NYC memories and reflection of queer resistance

June 28, 2020

Mildred German

Unceded Territories – Today marks World Pride Day, a day to celebrate and commemorate the ongoing queer resistance and the struggle for LGBTQ rights and liberation.

In 2019, the largest International Pride celebration in history was celebrated in New York City.  With over 150,000 marchers and five million spectators in attendance in Manhattan alone, Stonewall 50 – World Pride NYC 2019 was fabulous and phenomenal. It too commemorated the 50th Anniversary of the Stonewall Uprising of June 28, 1969.

The 1969 Stonewall Uprising (aka Stonewall Riot, aka Stonewall Rebellion) were a series of demonstrations by the members of the LGBTQ community in response to the violent police raids at the Stonewall Inn in the Greenwich Village neighbourhood of Manhattan, NYC, USA. At the time, discrimination and violence against the LGBTQ community was very rampant and police were not there to protect. The Stonewall Uprising also brought the issues of police brutality and repression of the state against the LGBTQ community and the lack of rights for the LGBTQ people.

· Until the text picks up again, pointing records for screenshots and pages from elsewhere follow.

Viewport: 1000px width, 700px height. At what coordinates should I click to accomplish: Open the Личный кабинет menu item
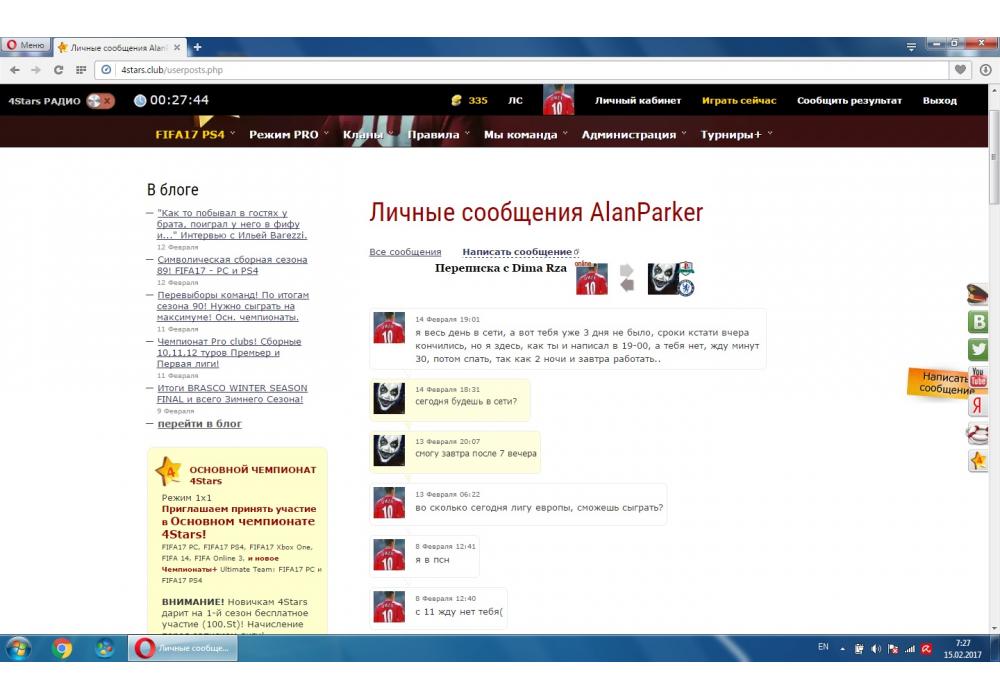coord(638,101)
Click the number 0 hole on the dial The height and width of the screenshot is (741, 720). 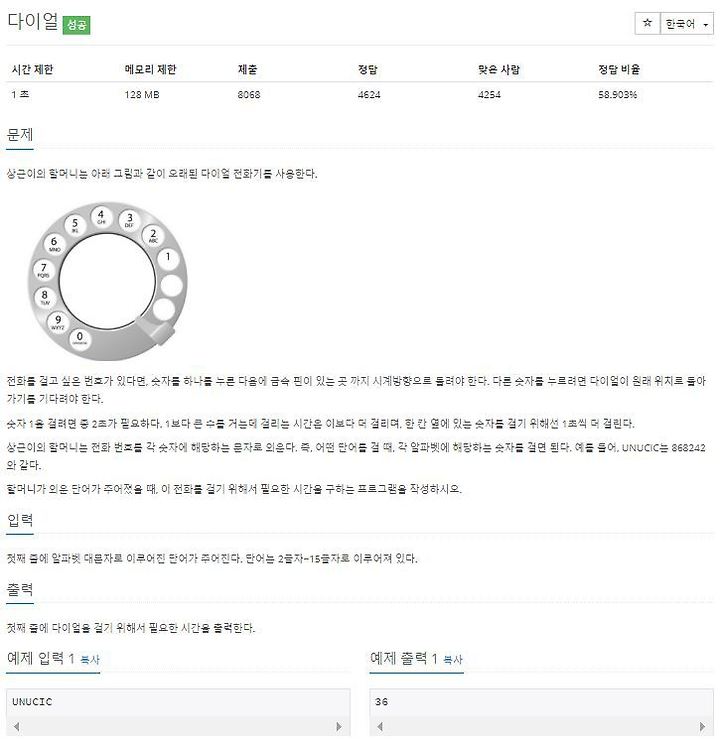pyautogui.click(x=79, y=338)
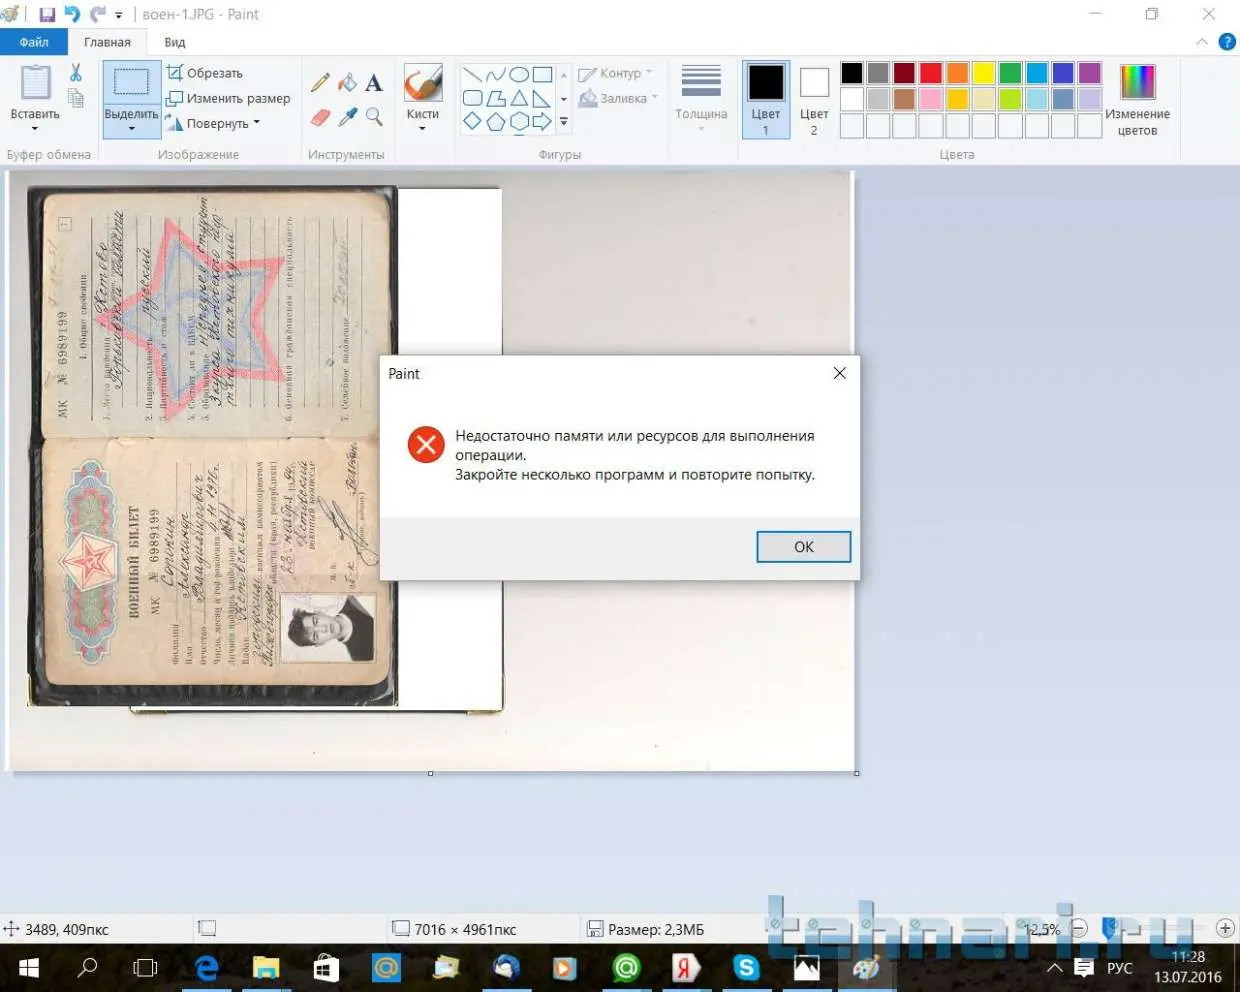Open Изменение цветов color editor

pos(1137,98)
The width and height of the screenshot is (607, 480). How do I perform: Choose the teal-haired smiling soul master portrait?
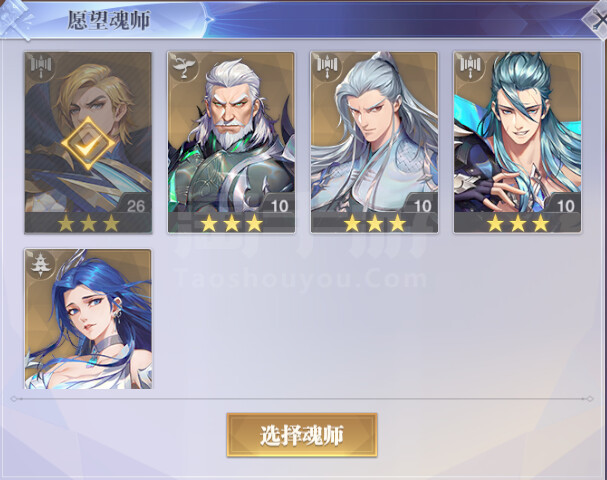[517, 132]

I had the opportunity to travel and visit NYC in the Summer of 2019. It was a very colourful and inspiring summer indeed. I visited the Stonewall Inn for obvious reasons.

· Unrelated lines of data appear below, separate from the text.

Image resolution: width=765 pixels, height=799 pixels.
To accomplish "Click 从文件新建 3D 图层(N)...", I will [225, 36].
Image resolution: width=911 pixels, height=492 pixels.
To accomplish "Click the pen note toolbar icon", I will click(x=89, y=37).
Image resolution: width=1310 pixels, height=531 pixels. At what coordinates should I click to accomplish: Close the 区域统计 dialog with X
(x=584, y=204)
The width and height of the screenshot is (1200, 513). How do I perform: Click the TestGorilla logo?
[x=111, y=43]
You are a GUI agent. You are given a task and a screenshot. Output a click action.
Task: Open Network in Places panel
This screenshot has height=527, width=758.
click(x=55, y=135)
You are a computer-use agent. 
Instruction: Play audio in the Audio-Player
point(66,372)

With that experience, I want to thank and acknowledge African-American gay liberation activist, Marsha P. Johnson (1945-1992) for making the Stonewall Inn more accessible to trans, Black, people of colour, queer, and lesbians. A self-proclaimed drag queen, Johnson was one of the first trans and drag queens to go to the Stonewall Inn after it was previously limited as a bar for gay men.

As I came inside the bar, I noticed the sign on the wall by the door ‘Police Raided Premises’.  It was a very striking sign that portrayed the ongoing realities of the LGBTQ community. As I ordered a pint of beer, I was able to sit inside and observe the vicinity.

In addition to the rainbow flags and decorations for the 50th Anniversary celebration, photographs and memorabilia from the 1969 Stonewall Riots fill the walls of the bar.

Pictures of the individuals who were the vanguards who pushed back against the police during the early morning raids at the Stonewall Inn in 1969 were on the wall, including Johnson’s photos. A founding member of the Gay Liberation Front and co-founder of the radical activist group, Street Transvestite Action Revolutionaries (STAR), Johnson was also was an artist, performer, and a model who worked for Andy Warhol. Johnson has been recognized as one of the three individuals who sparked the Stonewall Uprising.

Across the Stonewall Inn is a Heritage Park dedicated to the Stonewall Uprising 50th Anniversary. There were a lot of people in NYC in the Summer of 2019 although the Pride Weekend march was over. The Pride celebrations lasted for many weeks, and NYC establishments, transit rides, hotels, and public spaces filled with rainbows, tourists, and patrons.

Now in 2020, many Pride Day and Month celebrations are cancelled. Many resorted to new platforms such as online and live streams. Major international Pride events such as Vancouver Pride Parade and Toronto Pride Parade have been cancelled. Other cities are following the same suit due to COVID-19.

2020 not only brought the ravaging wildfires in many parts of the world, the coronavirus, and the COVID-19 pandemic, but also the increasing racism and police brutality. Black, Indigenous, and People of Color peoples (BIPOC) have faced threats, violations of rights, and state-sponsored extrajudicial killings.

There are also growing reports of violations against and  killings of many LGBTQ2SIA+ here in Turtle Island and around the globe. The numbers are appalling- violence against the transgender and gender non-conforming community increased in 2020 amidst the COVID-19 pandemic and lockdowns as reported by the Human Rights Campaign organization.

As I reflect on these events, I begin to think and question what is truly the essence of the 2019 50th Pride Anniversary celebrations that the world had just celebrated?

Why did  police brutality, racial discrimination and violence against LGBTQ2SIA+ communities in Turtle Island and around the world increased?

Pride parties are fun undoubtedly. And there are endless capitalist venturism and businesses to make and flourish during Pride events. Everyone is invited, as numerous ads also paint cities bright and colourful.

However, for me, as a queer Filipina in Turtle Island and the diaspora, the struggle against racial, class, gender-inequality, patriarchy, white supremacy, and all forms of oppression are what the 50th Anniversary of the Stonewall Uprising was all about. 

1969 then as now, make it gayer! Stonewall Is Still A Riot! Happy Pride!